### [Given problem]
Begin at the line that has "Click the Email question" and stop after the line that has "Looking at the screenshot, I should (x=547, y=154).". Rewrite those records with "radio button" swapped for "checkbox", leaving all else unchanged.

[Start Dataset rows]

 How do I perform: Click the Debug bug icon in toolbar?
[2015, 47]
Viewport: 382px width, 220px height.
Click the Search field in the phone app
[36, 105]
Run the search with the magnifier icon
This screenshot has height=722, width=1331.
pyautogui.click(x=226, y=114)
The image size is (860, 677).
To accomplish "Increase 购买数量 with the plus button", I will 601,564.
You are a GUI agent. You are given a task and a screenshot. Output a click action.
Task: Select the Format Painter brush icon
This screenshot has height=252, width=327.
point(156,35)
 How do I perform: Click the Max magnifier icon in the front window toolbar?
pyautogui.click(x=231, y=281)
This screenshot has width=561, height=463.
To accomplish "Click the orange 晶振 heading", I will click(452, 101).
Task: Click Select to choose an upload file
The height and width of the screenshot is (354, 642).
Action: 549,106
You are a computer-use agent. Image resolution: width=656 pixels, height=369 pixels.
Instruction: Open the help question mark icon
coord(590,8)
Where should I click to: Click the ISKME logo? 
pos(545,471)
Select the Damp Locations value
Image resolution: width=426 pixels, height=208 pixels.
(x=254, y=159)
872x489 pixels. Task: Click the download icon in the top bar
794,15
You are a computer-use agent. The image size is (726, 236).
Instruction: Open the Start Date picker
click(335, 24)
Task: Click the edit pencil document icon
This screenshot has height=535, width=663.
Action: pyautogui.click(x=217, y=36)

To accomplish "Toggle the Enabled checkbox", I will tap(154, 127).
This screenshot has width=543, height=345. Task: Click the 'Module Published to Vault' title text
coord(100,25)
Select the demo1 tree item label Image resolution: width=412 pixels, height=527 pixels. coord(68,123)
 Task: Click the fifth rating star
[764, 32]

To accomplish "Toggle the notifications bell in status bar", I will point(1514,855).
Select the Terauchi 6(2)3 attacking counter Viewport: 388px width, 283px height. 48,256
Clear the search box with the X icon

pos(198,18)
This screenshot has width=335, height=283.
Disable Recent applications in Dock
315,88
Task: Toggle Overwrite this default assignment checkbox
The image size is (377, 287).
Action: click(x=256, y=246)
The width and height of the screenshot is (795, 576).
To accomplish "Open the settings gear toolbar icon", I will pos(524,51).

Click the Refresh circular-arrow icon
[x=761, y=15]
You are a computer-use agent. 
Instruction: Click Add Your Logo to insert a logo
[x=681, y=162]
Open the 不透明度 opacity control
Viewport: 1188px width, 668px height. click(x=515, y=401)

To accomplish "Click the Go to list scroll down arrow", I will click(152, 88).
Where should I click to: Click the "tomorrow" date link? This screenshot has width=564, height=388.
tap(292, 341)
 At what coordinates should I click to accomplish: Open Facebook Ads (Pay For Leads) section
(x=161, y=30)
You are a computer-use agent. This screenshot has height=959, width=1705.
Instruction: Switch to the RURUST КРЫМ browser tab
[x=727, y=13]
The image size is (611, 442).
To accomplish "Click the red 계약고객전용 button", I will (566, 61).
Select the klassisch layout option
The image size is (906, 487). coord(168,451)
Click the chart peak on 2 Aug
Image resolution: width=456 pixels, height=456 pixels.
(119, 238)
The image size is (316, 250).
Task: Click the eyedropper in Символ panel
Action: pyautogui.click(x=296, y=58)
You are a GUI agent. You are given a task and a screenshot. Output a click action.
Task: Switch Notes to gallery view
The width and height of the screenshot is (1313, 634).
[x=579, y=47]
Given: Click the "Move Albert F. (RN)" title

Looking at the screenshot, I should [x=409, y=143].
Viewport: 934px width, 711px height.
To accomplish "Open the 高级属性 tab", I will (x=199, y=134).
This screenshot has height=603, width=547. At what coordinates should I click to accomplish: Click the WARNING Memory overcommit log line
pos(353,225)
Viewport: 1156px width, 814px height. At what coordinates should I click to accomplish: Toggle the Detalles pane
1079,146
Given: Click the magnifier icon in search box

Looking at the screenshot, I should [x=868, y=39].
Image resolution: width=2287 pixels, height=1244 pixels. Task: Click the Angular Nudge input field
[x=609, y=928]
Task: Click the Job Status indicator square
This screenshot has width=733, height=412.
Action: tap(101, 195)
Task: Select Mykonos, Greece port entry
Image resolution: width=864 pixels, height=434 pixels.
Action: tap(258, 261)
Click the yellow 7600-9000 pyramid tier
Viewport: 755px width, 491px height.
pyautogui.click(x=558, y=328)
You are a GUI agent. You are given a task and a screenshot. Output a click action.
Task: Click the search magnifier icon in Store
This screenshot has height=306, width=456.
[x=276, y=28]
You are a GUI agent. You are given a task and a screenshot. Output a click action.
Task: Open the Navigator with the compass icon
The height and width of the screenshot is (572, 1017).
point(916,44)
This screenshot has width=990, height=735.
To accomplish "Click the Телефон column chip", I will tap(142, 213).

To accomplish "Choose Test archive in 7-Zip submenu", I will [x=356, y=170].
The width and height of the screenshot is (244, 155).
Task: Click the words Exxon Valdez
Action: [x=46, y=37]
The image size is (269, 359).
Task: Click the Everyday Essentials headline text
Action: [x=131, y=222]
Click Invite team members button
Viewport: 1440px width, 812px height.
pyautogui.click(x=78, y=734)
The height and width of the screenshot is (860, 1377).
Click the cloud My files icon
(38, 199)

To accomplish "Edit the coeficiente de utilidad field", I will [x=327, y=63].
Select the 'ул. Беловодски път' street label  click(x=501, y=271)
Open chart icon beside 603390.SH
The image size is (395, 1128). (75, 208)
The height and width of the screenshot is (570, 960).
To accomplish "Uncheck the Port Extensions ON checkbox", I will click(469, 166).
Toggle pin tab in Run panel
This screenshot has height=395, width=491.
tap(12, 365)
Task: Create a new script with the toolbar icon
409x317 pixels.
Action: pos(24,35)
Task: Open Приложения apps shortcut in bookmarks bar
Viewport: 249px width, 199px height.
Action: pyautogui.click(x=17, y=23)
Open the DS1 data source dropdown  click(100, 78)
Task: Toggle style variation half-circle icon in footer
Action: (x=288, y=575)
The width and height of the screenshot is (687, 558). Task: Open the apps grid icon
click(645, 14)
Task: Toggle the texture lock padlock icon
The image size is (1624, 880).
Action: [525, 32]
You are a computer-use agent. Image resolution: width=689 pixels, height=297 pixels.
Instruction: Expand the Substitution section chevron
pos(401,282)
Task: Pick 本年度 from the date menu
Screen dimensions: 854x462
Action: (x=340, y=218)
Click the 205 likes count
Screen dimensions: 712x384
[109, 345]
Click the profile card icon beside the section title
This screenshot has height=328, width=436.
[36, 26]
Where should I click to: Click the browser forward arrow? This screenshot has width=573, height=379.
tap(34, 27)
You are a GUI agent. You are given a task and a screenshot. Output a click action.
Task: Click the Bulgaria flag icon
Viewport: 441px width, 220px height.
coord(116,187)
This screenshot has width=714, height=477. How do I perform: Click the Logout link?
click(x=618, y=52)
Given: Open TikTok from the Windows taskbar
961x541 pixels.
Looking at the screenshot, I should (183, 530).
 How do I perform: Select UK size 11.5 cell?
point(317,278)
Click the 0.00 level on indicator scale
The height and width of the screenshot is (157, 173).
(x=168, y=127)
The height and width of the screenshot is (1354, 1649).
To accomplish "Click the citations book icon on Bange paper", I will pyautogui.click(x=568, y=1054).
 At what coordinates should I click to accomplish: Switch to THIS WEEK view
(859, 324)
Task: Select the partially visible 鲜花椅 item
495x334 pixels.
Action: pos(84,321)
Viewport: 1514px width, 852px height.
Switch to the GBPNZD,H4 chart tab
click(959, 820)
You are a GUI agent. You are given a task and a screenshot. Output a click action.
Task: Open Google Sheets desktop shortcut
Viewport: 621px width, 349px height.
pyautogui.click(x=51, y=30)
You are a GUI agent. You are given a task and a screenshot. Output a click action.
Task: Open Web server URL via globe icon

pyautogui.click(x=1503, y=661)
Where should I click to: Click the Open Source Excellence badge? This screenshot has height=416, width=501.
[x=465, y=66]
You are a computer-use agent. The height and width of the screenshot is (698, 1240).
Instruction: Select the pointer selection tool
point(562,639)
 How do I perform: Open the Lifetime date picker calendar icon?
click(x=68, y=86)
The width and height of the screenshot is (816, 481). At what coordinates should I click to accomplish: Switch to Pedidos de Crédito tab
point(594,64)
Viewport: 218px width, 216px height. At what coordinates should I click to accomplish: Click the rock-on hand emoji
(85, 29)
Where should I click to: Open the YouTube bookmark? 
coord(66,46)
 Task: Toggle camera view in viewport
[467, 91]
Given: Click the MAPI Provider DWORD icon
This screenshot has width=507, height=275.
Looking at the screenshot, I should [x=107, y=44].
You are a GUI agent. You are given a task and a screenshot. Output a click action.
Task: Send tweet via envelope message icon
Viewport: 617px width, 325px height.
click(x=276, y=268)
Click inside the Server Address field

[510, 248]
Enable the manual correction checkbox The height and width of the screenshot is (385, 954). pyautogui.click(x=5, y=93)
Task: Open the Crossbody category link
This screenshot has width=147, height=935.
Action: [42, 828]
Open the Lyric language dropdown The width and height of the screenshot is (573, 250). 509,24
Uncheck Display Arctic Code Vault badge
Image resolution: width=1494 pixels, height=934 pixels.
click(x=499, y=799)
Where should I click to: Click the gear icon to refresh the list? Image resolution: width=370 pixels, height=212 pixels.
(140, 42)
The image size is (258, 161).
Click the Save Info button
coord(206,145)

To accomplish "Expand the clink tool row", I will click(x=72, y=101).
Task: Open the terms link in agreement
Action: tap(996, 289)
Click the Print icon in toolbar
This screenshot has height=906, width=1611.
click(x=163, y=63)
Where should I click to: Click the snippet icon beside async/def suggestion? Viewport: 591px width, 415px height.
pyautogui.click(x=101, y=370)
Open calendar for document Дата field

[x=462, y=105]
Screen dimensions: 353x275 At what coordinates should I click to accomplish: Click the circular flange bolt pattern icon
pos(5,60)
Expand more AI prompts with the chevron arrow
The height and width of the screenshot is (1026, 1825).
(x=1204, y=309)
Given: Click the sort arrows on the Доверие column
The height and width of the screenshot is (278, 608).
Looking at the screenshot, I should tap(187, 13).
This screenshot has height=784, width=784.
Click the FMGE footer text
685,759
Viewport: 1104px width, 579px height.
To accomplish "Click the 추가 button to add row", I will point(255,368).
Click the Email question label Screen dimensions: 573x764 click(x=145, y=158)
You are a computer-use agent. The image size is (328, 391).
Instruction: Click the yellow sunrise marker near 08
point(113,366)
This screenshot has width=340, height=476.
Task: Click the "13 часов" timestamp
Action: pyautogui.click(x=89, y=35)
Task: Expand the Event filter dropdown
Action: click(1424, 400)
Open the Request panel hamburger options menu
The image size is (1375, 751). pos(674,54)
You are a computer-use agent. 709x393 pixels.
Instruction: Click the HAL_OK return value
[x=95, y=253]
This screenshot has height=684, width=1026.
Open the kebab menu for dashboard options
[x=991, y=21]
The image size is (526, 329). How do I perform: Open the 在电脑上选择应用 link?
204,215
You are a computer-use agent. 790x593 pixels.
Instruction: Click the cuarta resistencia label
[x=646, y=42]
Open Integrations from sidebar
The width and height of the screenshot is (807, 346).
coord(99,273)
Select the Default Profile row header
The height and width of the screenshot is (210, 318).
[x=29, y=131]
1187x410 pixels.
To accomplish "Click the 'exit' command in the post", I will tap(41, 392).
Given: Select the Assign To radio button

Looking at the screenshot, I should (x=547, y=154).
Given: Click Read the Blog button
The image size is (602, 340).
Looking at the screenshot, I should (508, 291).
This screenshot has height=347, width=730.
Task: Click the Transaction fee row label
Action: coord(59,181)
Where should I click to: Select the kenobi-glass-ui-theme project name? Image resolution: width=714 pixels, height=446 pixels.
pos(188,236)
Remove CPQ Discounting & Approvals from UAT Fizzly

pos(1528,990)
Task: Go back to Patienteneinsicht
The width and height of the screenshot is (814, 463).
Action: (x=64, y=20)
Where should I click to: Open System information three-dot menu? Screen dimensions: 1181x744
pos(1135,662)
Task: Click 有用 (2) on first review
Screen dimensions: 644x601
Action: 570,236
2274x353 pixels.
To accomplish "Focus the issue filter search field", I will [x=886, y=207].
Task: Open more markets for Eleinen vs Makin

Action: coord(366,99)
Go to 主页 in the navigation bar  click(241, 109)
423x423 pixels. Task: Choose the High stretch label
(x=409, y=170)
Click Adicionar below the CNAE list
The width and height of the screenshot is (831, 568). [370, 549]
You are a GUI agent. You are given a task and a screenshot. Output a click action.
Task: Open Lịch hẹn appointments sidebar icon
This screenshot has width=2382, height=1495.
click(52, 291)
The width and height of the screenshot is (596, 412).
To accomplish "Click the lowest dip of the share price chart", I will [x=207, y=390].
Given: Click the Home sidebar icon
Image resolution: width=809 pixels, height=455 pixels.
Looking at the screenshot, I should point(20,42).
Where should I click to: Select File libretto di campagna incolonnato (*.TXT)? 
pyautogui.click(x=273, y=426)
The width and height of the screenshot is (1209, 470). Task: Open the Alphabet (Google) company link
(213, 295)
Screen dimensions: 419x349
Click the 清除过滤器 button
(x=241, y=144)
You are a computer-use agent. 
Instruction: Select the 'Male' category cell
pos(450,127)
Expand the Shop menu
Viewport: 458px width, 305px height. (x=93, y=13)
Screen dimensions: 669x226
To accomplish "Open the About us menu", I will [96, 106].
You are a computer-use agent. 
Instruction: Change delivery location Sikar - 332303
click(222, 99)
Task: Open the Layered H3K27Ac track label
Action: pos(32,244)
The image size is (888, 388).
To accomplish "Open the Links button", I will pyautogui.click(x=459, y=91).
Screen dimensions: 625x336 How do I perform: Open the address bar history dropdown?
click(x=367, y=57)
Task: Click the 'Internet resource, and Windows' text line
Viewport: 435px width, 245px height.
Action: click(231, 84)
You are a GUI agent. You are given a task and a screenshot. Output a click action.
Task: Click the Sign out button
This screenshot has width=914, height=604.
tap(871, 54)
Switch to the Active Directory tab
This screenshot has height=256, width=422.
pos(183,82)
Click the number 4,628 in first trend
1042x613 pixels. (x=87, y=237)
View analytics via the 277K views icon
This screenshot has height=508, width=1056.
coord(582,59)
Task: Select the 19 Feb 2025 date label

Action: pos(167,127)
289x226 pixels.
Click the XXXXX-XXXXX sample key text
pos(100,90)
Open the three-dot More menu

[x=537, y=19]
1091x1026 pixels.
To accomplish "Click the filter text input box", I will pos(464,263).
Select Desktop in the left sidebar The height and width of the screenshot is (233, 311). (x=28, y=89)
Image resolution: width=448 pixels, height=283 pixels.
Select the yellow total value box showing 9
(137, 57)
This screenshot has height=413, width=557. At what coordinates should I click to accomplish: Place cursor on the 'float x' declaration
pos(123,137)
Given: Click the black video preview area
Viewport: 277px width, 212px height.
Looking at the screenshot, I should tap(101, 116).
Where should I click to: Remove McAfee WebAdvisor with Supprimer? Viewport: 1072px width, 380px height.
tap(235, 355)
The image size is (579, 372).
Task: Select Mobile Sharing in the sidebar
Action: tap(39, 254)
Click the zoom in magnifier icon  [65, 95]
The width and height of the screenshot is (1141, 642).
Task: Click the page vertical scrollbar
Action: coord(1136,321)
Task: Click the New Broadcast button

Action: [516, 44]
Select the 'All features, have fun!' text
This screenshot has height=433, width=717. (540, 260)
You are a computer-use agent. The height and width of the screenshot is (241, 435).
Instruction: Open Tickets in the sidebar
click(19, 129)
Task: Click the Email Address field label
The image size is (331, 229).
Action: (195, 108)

[End Dataset rows]

### [Exercise answer]
Click the Email question label Screen dimensions: 573x764 click(x=145, y=158)
You are a computer-use agent. The image size is (328, 391).
Instruction: Click the yellow sunrise marker near 08
point(113,366)
This screenshot has width=340, height=476.
Task: Click the "13 часов" timestamp
Action: pyautogui.click(x=89, y=35)
Task: Expand the Event filter dropdown
Action: click(1424, 400)
Open the Request panel hamburger options menu
The image size is (1375, 751). pos(674,54)
You are a computer-use agent. 709x393 pixels.
Instruction: Click the HAL_OK return value
[x=95, y=253]
This screenshot has height=684, width=1026.
Open the kebab menu for dashboard options
[x=991, y=21]
The image size is (526, 329). How do I perform: Open the 在电脑上选择应用 link?
204,215
You are a computer-use agent. 790x593 pixels.
Instruction: Click the cuarta resistencia label
[x=646, y=42]
Open Integrations from sidebar
The width and height of the screenshot is (807, 346).
coord(99,273)
Select the Default Profile row header
The height and width of the screenshot is (210, 318).
[x=29, y=131]
1187x410 pixels.
To accomplish "Click the 'exit' command in the post", I will tap(41, 392).
Given: Select the Assign To checkbox

Looking at the screenshot, I should (x=547, y=154).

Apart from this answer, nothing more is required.